● **Your goal**:
Retype the records exactly, including every line.

● **Input material**:
......
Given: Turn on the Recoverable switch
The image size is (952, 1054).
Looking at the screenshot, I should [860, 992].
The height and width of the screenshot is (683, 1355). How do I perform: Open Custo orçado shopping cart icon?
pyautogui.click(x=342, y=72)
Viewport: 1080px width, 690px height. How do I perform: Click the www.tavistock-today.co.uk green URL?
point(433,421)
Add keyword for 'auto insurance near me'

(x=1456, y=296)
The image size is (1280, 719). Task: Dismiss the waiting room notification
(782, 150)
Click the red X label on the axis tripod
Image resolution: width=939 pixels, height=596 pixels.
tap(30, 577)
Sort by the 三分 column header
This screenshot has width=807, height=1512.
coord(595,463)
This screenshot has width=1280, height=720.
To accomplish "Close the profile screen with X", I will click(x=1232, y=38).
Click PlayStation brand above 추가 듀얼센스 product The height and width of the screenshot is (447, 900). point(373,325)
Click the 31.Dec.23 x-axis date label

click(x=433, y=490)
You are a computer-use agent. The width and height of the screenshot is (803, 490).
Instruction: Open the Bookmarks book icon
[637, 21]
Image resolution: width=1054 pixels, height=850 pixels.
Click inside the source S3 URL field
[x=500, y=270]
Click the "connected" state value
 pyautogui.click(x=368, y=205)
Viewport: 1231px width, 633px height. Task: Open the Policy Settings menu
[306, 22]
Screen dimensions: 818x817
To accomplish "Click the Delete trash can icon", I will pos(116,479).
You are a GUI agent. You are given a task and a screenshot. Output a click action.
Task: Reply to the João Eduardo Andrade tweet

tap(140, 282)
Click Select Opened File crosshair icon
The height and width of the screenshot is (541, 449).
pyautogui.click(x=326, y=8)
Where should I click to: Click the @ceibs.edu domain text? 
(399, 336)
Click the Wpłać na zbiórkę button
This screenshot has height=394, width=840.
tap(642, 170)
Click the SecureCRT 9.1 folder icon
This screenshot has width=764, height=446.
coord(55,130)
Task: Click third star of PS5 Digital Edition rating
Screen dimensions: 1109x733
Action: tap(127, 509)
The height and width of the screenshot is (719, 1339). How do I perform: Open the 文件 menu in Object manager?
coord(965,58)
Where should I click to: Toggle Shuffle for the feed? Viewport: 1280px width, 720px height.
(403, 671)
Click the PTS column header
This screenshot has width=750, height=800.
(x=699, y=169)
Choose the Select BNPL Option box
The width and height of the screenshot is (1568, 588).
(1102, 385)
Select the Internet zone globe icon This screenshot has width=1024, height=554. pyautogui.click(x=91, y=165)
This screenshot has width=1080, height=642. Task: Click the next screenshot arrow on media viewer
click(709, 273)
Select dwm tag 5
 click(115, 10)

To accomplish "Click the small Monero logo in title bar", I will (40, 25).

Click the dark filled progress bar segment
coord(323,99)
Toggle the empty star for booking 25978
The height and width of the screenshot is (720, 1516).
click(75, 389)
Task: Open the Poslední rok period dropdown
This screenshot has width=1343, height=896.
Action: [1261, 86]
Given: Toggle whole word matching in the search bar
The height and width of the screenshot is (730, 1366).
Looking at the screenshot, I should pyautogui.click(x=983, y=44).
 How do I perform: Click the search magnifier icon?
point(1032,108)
......
● **Exercise output**:
Given: Turn on the Recoverable switch
The image size is (952, 1054).
Looking at the screenshot, I should [860, 992].
The height and width of the screenshot is (683, 1355). How do I perform: Open Custo orçado shopping cart icon?
pyautogui.click(x=342, y=72)
Viewport: 1080px width, 690px height. How do I perform: Click the www.tavistock-today.co.uk green URL?
point(433,421)
Add keyword for 'auto insurance near me'

(x=1456, y=296)
The image size is (1280, 719). Task: Dismiss the waiting room notification
(782, 150)
Click the red X label on the axis tripod
Image resolution: width=939 pixels, height=596 pixels.
tap(30, 577)
Sort by the 三分 column header
This screenshot has width=807, height=1512.
coord(595,463)
This screenshot has width=1280, height=720.
To accomplish "Close the profile screen with X", I will click(x=1232, y=38).
Click PlayStation brand above 추가 듀얼센스 product The height and width of the screenshot is (447, 900). point(373,325)
Click the 31.Dec.23 x-axis date label

click(x=433, y=490)
You are a computer-use agent. The width and height of the screenshot is (803, 490).
Instruction: Open the Bookmarks book icon
[637, 21]
Image resolution: width=1054 pixels, height=850 pixels.
Click inside the source S3 URL field
[x=500, y=270]
Click the "connected" state value
 pyautogui.click(x=368, y=205)
Viewport: 1231px width, 633px height. Task: Open the Policy Settings menu
[306, 22]
Screen dimensions: 818x817
To accomplish "Click the Delete trash can icon", I will pos(116,479).
You are a GUI agent. You are given a task and a screenshot. Output a click action.
Task: Reply to the João Eduardo Andrade tweet

tap(140, 282)
Click Select Opened File crosshair icon
The height and width of the screenshot is (541, 449).
pyautogui.click(x=326, y=8)
Where should I click to: Click the @ceibs.edu domain text? 
(399, 336)
Click the Wpłać na zbiórkę button
This screenshot has height=394, width=840.
tap(642, 170)
Click the SecureCRT 9.1 folder icon
This screenshot has width=764, height=446.
coord(55,130)
Task: Click third star of PS5 Digital Edition rating
Screen dimensions: 1109x733
Action: tap(127, 509)
The height and width of the screenshot is (719, 1339). How do I perform: Open the 文件 menu in Object manager?
coord(965,58)
Where should I click to: Toggle Shuffle for the feed? Viewport: 1280px width, 720px height.
(403, 671)
Click the PTS column header
This screenshot has width=750, height=800.
(x=699, y=169)
Choose the Select BNPL Option box
The width and height of the screenshot is (1568, 588).
(1102, 385)
Select the Internet zone globe icon This screenshot has width=1024, height=554. pyautogui.click(x=91, y=165)
This screenshot has width=1080, height=642. Task: Click the next screenshot arrow on media viewer
click(709, 273)
Select dwm tag 5
 click(115, 10)

To accomplish "Click the small Monero logo in title bar", I will (40, 25).

Click the dark filled progress bar segment
coord(323,99)
Toggle the empty star for booking 25978
The height and width of the screenshot is (720, 1516).
click(75, 389)
Task: Open the Poslední rok period dropdown
This screenshot has width=1343, height=896.
Action: [1261, 86]
Given: Toggle whole word matching in the search bar
The height and width of the screenshot is (730, 1366).
Looking at the screenshot, I should pyautogui.click(x=983, y=44).
 How do I perform: Click the search magnifier icon?
point(1032,108)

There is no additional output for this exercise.